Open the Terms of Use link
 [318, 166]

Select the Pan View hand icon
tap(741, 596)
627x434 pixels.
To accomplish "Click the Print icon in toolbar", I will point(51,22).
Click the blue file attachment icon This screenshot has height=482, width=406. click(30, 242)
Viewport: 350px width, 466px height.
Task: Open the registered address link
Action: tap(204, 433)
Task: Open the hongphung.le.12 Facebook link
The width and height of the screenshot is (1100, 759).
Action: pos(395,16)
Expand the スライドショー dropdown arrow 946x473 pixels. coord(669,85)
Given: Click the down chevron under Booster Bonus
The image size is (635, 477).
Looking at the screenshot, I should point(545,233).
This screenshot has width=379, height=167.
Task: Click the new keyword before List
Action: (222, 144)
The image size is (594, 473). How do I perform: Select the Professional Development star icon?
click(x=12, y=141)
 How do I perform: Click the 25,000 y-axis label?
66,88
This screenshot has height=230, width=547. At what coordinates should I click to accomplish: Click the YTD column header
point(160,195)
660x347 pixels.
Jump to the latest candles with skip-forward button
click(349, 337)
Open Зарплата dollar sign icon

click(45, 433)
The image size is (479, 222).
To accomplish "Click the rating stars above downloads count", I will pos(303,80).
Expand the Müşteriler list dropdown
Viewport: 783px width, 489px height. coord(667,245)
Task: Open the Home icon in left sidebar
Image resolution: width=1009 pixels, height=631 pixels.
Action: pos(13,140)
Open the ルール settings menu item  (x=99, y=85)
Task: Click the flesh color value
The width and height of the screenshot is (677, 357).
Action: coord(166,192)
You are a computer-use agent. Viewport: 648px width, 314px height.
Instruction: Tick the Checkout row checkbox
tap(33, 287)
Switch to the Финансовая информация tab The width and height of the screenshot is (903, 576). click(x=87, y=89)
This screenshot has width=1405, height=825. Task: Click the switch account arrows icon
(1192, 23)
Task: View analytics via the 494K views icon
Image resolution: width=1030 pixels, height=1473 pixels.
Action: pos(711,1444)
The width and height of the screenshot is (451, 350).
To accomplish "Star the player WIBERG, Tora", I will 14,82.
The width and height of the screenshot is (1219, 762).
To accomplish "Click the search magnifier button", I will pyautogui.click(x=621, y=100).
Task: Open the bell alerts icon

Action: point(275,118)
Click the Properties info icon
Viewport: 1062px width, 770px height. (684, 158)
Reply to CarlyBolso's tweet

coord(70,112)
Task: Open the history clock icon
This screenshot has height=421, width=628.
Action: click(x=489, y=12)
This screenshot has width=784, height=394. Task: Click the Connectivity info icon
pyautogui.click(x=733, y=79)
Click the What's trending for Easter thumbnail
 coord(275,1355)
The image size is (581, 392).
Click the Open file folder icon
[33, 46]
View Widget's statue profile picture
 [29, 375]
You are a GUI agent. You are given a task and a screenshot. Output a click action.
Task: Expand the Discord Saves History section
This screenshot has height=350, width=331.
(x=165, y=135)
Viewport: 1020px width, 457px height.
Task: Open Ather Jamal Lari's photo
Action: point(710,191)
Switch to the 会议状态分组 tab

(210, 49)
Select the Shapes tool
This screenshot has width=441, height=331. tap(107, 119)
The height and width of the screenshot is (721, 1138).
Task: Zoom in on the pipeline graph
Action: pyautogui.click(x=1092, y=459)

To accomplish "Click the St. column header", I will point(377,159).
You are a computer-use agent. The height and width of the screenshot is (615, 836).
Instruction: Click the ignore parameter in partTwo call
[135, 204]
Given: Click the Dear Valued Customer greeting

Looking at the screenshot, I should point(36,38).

******************************

**Action item**
Among the entries above, find every line holding "will" and copy it.

**Answer for this exercise**
To accomplish "Click the Print icon in toolbar", I will point(51,22).
To accomplish "Click the rating stars above downloads count", I will pos(303,80).
To accomplish "Star the player WIBERG, Tora", I will 14,82.
To accomplish "Click the search magnifier button", I will pyautogui.click(x=621, y=100).
To accomplish "Click the St. column header", I will point(377,159).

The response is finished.